How About MINDFUL Cooking?
We've all heard of mindful eating, but could mindful cooking be the next step in our love affair with food?
Many dieticians and food researchers say mindful cooking is simply another way to take better care of ourselves. In essence, this cooking approach is simply preparing a meal with awareness and can be a very different, satisfying experience.
Seems like this mindful cooking thing is worth a try, all in the name of eating healthy, delicious food. So, how do we do it?
The overall premise is to be mindful of each step in the cooking process. And this starts at the meal planning stage. In other words, be consciously aware about what you're going to eat today, and throughout the week. No more default cooking. (Chef Christine Luken has written a great book on the subject.) From choosing your meal, shopping for the ingredients and getting back into your kitchen, each step is an opportunity to be mindful. (While I know Cook’n cooks are traditionally very good at this, it bears mentioning.)
The next step is to set your intentions. It's about asking yourself why you are preparing the food you're preparing, and then noticing your state of mind as you're about to prepare the food. Are you seeing food preparation as a chore or as an opportunity to be creative? How hungry are you? And how aware are you of the sensations of hunger in your body?
From there you move to appreciation of the food. Part of the mindful cooking experience is a sense of gratitude for the wonderful food we have access to. Becoming aware of the ingredients that you are choosing to put in your body and looking at them with a beginner's mind (seeing what new things you can notice about them), are good ways to take the drudgery and “same ‘ol, same ‘ol” out of daily meal preparation.
Maybe you might wonder where they came from and how far they had to travel to finally be in your fridge or pantry, or you might consider how many people were involved in growing the food, carrying it and selling it. Then, as you peel, chop and prepare the food, can you appreciate the colors, the aromas, the sensations on your fingers, the sounds, the changing textures? Can you focus on what you are doing moment by moment as if it was the only thing you ever had to do?

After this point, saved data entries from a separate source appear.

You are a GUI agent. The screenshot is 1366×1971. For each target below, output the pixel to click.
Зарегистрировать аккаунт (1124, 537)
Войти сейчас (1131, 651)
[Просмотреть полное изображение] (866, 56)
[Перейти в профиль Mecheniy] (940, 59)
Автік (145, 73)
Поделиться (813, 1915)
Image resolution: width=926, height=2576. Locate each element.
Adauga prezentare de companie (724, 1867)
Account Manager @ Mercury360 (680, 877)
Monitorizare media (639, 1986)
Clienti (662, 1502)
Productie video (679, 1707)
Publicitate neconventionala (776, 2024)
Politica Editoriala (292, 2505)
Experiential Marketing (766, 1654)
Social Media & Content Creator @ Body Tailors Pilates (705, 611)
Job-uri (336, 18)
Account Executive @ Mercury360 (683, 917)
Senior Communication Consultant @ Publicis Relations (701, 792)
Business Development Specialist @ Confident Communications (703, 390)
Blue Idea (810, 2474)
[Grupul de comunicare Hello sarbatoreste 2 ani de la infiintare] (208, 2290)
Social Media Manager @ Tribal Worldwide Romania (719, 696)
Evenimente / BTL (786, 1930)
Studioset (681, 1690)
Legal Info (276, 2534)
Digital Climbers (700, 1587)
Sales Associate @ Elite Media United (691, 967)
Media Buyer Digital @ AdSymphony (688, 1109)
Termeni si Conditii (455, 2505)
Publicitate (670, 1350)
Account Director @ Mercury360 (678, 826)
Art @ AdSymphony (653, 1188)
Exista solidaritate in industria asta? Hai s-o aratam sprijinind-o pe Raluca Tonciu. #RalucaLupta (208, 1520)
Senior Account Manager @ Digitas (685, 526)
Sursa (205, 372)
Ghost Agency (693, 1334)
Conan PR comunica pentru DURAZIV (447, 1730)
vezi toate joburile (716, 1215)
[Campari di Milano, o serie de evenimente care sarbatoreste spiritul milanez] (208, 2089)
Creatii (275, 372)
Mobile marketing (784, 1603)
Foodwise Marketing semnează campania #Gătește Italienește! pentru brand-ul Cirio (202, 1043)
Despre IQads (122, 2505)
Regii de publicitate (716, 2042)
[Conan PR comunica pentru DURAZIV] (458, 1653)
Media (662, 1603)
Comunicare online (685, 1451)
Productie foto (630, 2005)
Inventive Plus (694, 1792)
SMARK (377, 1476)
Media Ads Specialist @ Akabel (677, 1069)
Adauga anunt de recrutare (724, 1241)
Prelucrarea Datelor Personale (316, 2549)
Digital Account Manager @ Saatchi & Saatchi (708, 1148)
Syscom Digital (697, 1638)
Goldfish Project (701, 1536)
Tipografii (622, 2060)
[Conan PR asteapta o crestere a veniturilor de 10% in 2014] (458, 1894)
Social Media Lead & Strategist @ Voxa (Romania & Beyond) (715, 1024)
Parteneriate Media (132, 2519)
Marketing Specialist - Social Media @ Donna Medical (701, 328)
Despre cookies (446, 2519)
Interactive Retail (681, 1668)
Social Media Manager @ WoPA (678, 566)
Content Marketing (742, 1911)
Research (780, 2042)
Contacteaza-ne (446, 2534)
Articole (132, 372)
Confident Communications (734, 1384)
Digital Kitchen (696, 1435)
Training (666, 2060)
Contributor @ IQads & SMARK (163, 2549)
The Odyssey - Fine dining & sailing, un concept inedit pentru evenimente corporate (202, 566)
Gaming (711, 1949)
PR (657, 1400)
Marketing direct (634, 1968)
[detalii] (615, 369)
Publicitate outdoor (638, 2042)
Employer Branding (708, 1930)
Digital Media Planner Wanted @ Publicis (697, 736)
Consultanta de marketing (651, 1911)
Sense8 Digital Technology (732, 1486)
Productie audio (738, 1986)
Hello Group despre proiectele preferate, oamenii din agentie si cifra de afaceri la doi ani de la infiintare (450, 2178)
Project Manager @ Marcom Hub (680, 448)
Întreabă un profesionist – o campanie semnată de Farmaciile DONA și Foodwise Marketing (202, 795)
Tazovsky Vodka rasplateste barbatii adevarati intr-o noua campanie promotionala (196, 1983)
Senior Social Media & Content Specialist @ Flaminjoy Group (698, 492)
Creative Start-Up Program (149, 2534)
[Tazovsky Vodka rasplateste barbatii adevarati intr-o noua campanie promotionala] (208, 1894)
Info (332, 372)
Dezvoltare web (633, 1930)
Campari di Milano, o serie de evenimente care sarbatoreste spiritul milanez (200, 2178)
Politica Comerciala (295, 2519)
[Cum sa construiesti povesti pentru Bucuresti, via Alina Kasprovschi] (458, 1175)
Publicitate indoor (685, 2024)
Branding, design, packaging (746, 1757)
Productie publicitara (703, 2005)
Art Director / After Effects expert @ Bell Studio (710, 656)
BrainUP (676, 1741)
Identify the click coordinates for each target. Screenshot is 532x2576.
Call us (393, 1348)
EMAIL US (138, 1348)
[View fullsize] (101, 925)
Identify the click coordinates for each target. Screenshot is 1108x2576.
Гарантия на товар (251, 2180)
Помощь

As Zen teachers say: 'When you cut the carrot, cut the carrot' – can you pay attention to your whole experience as it is happening? This is possible when you focus on just one thing. It’ll be easier to do that if you switch some things off—turn off anything that’s pulling you out of the experience—you want to be present with what you're doing.
And the ultimate way to get into mindfulness (whether it's while cooking or in meditation) is to consider each of your five senses as you do the activity. Tune into them. Notice, for instance, how it feels in your hands when you're rinsing the grapes, or how it sounds when the water is coming to the boil, or how it smells when the onions hit the frying pan? It’s a fact that dialing in to sensory experiences brings you right into the moment.
While it's not realistic to think you can be mindful while cooking every single time (after all, life happens in between turning saucepans on), mindfulness is an effective way to rethink your approach to food. And the folks who know say it’s a direct route to experiencing more joy and satisfaction in the process—filling more than just stomachs!